Task instructions
Ignoring the pictures, copy the data exactly.
══ Data for review ══
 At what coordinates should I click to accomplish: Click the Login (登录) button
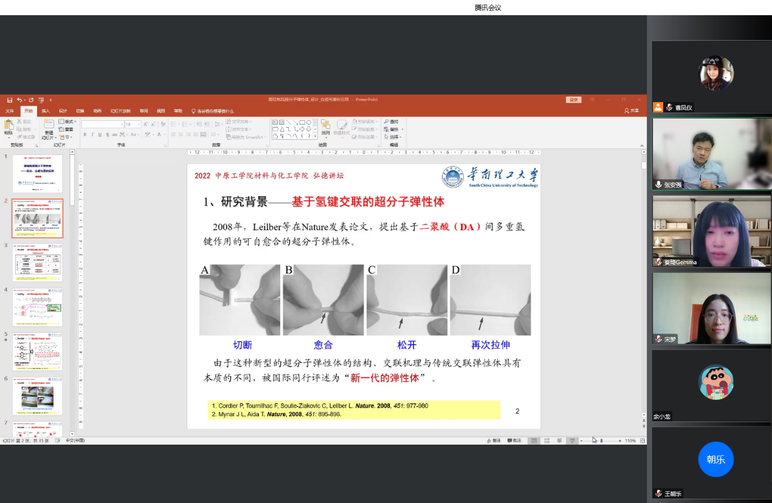coord(573,100)
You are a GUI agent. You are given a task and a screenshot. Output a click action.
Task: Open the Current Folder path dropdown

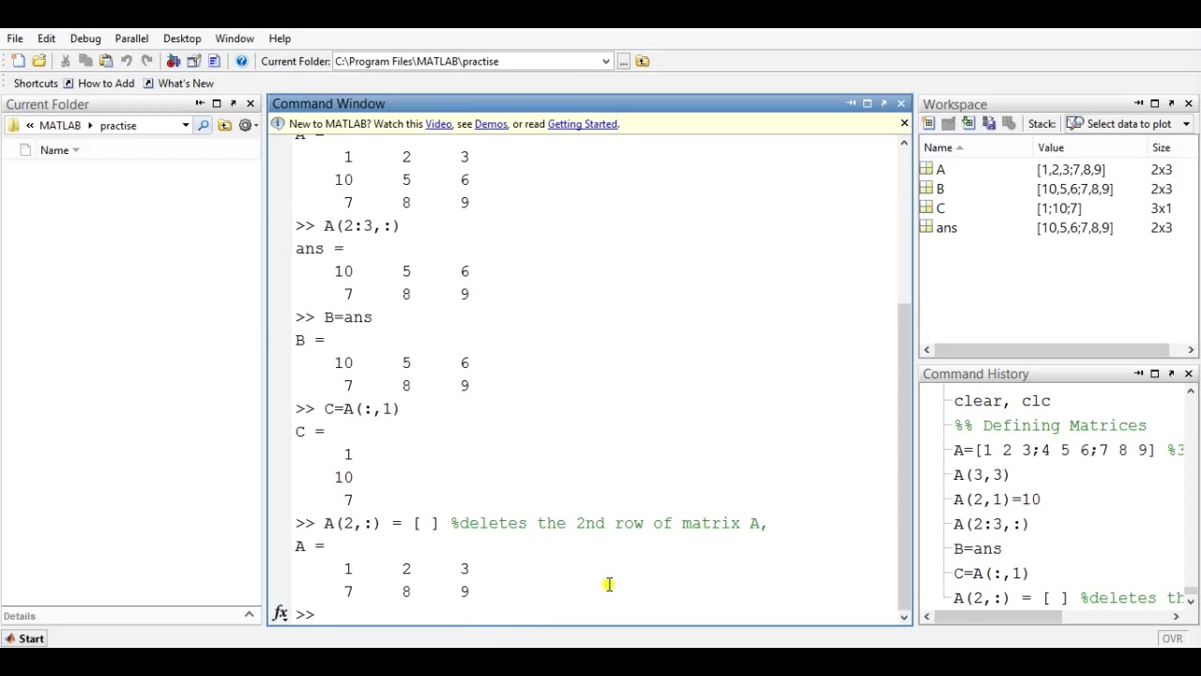click(605, 61)
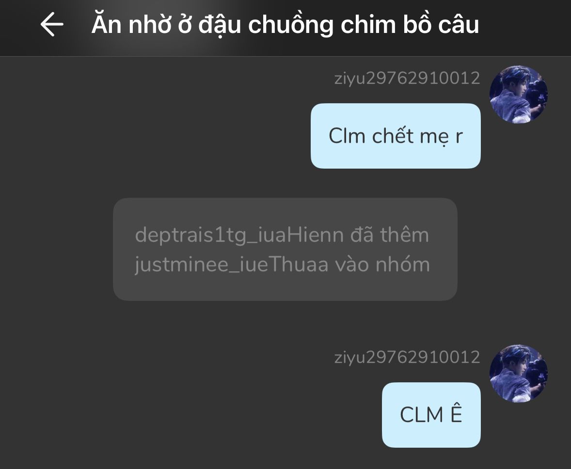The image size is (571, 469).
Task: Click the words "đã thêm" in the notification
Action: pos(390,235)
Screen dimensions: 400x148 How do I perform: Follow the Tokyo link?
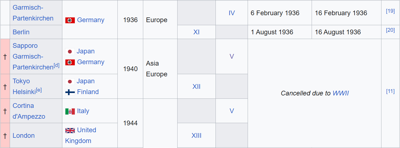point(21,81)
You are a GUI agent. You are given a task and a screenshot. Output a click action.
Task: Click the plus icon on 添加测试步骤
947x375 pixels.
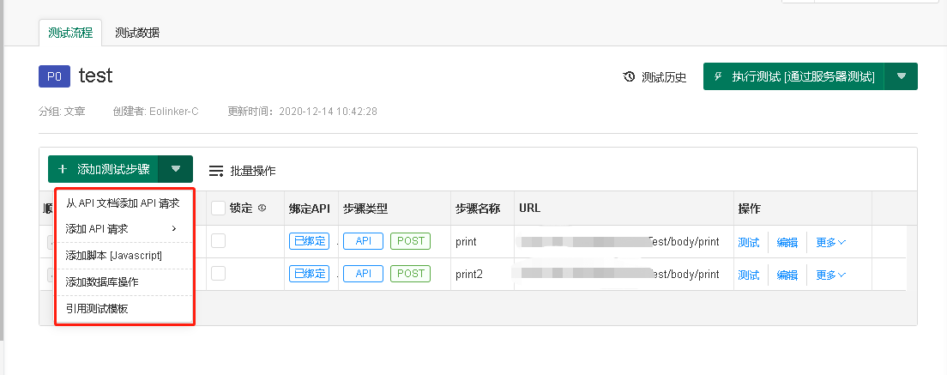(63, 169)
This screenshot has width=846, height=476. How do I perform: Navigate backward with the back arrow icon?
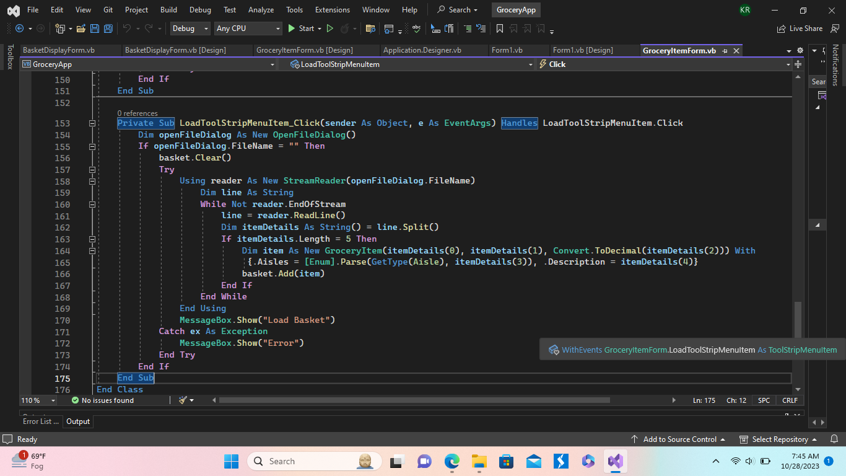[19, 29]
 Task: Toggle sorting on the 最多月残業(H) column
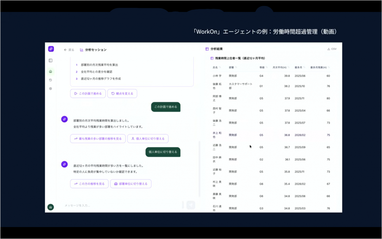pyautogui.click(x=329, y=67)
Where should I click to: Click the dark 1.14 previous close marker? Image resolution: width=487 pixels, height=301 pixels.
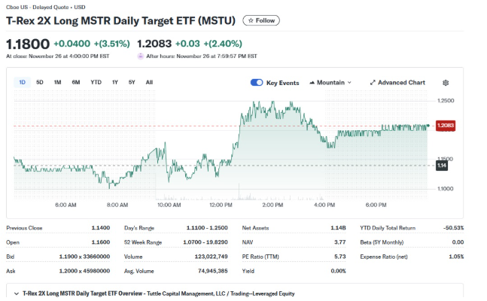point(443,165)
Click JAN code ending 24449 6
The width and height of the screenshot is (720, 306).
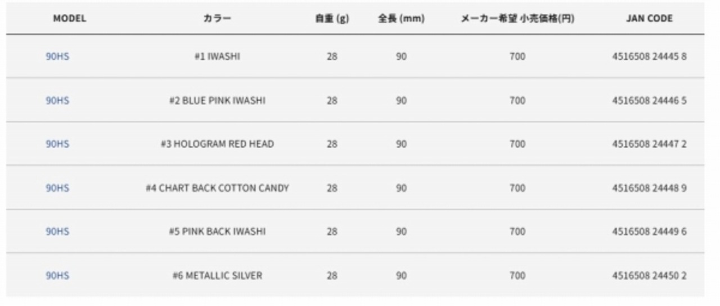tap(649, 232)
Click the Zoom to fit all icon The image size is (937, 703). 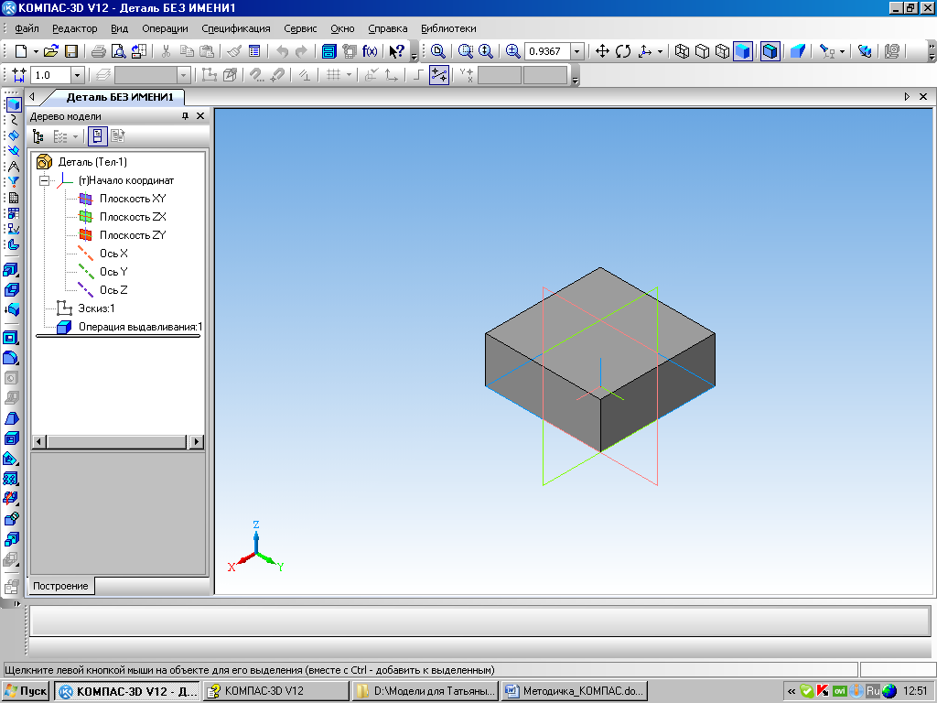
═══
Your response
 At what coordinates should I click to accomplish: Click the Login (登录) button
coord(573,100)
You are a GUI agent. You are given a task and a screenshot. Output a click action.
Task: Open the Current Folder path dropdown

click(605, 61)
The image size is (571, 469).
Task: Click the words "đã thêm" in the notification
Action: pos(390,235)
Screen dimensions: 400x148 How do I perform: Follow the Tokyo link?
point(21,81)
You are a GUI agent. You are given a task and a screenshot. Output a click action.
Task: Click the plus icon on 添加测试步骤
947x375 pixels.
(63, 169)
This screenshot has width=846, height=476. How do I perform: Navigate backward with the back arrow icon?
[19, 29]
 Task: Toggle sorting on the 最多月残業(H) column
pyautogui.click(x=329, y=67)
Where should I click to: Click the dark 1.14 previous close marker? Image resolution: width=487 pixels, height=301 pixels.
point(443,165)
Click JAN code ending 24449 6
The width and height of the screenshot is (720, 306).
tap(649, 232)
Click the Zoom to fit all icon The image size is (937, 703). 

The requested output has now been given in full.